Quando adolescente, Kurt começa a estudar pintura e se apaixona por Ellie (Paula Beer, “Frantz”), uma estudante que frequenta a mesma escola de artes que ele. O pai de Ellie (Sebastian Koch, “A Espiã”), que trabalhou para o partido nazista durante a guerra, não aceita o romance e faz de tudo para impedir que os dois fiquem juntos. Porém, como a maioria dos filmes que batem a marca de três horas, essa sinopse é apenas um dos aspectos da trama.

O filme passa por diversos anos da história alemã (começando em 1937 e terminando em 1966), e seu primeiro ato é o mais interessante: nele, acompanhamos o relacionamento de Kurt ainda criança com a sua tia Elisabeth (Saskia Rosendahl, “Lore”), uma presença forte na sua vida até a fase adulta. O ritmo da história é cativante, fazendo com que o espectador crie laços com os personagens e sinta empatia por eles, tanto pelas ótimas atuações quanto pelo roteiro, também assinado por Donnersmarck. Ele consegue transmitir muito bem o desespero das famílias alemãs contrárias ao regime nazista durante a segunda guerra. Também é a parte onde a cinematografia de Caleb Deschanel (do remake de “O Rei Leão”) mais se destaca, com suas cores vibrantes e planos muito bem escolhidos para cada cena.

Porém, apesar de apresentar acontecimentos vitais para a narrativa no segundo ato, o ritmo estável que o longa vem carregando diminui consideravelmente. Depois de um início agitado e cheio de situações interessantes, é o tipo de mudança que causa um choque no espectador, quase como se tivesse começado a assistir a outro filme.
= = = = =
**REQUISITO 1:** Traduza para o inglês esta frase do texto sobre o filme: "Porém, como a maioria dos filmes que batem a marca de três horas, essa sinopse é apenas um dos aspectos da trama."
**REQUISITO 2:** Reescreva o trecho do texto sobre o filme que começa em "O filme passa" e termina após "para cada cena.", trocando "Elisabeth" por "Marta".
**REQUISITO 3:** Retome o texto sobre o filme e escreva a continuação a partir da última frase apresentada.

**SEÇÃO DE DADOS:**
= = = = =
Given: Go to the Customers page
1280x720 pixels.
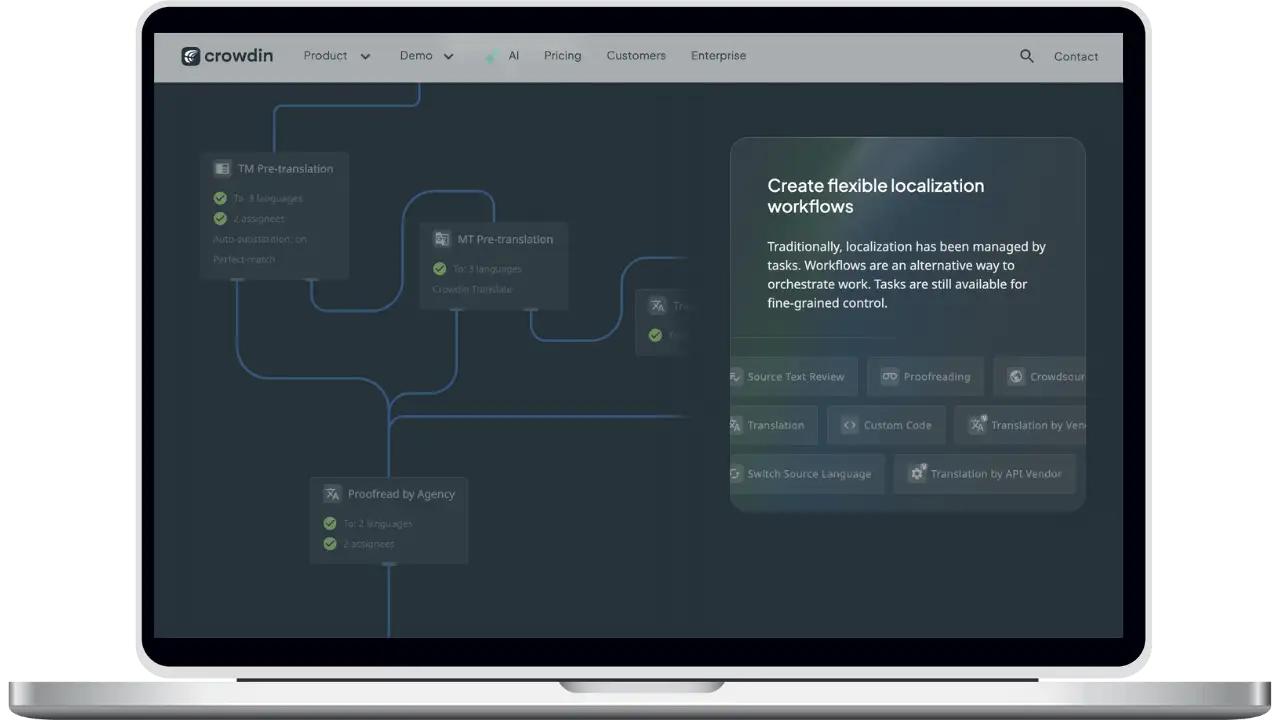Looking at the screenshot, I should (635, 56).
= = = = =
**RESPOSTA 1:** However, like most films that reach the three-hour mark, this synopsis is only one of the aspects of the plot.

**RESPOSTA 2:**
O filme passa por diversos anos da história alemã (começando em 1937 e terminando em 1966), e seu primeiro ato é o mais interessante: nele, acompanhamos o relacionamento de Kurt ainda criança com a sua tia Marta (Saskia Rosendahl, “Lore”), uma presença forte na sua vida até a fase adulta. O ritmo da história é cativante, fazendo com que o espectador crie laços com os personagens e sinta empatia por eles, tanto pelas ótimas atuações quanto pelo roteiro, também assinado por Donnersmarck. Ele consegue transmitir muito bem o desespero das famílias alemãs contrárias ao regime nazista durante a segunda guerra. Também é a parte onde a cinematografia de Caleb Deschanel (do remake de “O Rei Leão”) mais se destaca, com suas cores vibrantes e planos muito bem escolhidos para cada cena.

**RESPOSTA 3:**
Curiosamente, o roteiro pula reviravoltas muito importantes para a trama, apenas nos mostrando depois que tais eventos acontecem, às vezes sem nem explicar o porquê. Nesses momentos, a conexão que o espectador tem com os personagens é abalada, pois não conseguimos entender suas escolhas ou a decisão de Donnersmarck de não nos mostrá-las. Tais decisões podem ter sido tomadas para não estender ainda mais o tempo do filme. É difícil não considerar que algumas partes mais maçantes poderiam ter sido removidas em troca desses momentos, ou talvez fosse a intenção do diretor fugir dos clichês que esses desenrolamentos poderiam trazer. De qualquer forma, a sensação de que algo está faltando prevalece. E o fato de que Schilling não consegue entregar um protagonista interessante também não ajuda. Infelizmente, ele é o elo mais fraco de um elenco que, no geral, apresenta ótimas performances.

O romance no segundo ato, mesmo com um início abrupto, consegue convencer durante o filme, pois temos bastante tempo para acompanhar a sua evolução. A atuação de Sebastian Koch como o médico Carl Seeband, pai de Ellie, merece destaque: o ator consegue interpretar muito bem o personagem sem escrúpulos, que mente sobre suas convicções e faz de tudo para conseguir o que quer, mesmo que isso signifique colocar a vida e felicidade da sua própria família em risco. A trilha sonora de Max Richter (“Duas Rainhas”) é bastante eficiente em complementar os momentos de forma correta, sem tentar evocar emoções na audiência apenas com base na música, e sim usando-a como deve ser: um ótimo acabamento para aprofundar o peso de cada cena.

O tema que o longa abraça como o mais importante a partir do seu terceiro ato é a arte. Algumas mudanças na vida de Kurt o fazem repensar na sua expressão como pintor, e acompanhamos a fundo seus processos de criação enquanto ele tenta se mantar fiel ao que gosta de produzir. A partir disso, “Nunca Deixe de Lembrar” consegue abordar como é difícil criar uma expressão que lhe represente através da arte, como ela muda de acordo com as suas mudanças pessoais e a frustração de quando você usa seus dons artísticos apenas para tentar agradar um grupo de pessoas. Ver Kurt explorando seu amor pela pintura é de fato uma das partes mais cativantes da trama – uma pena que chegue tarde demais no filme.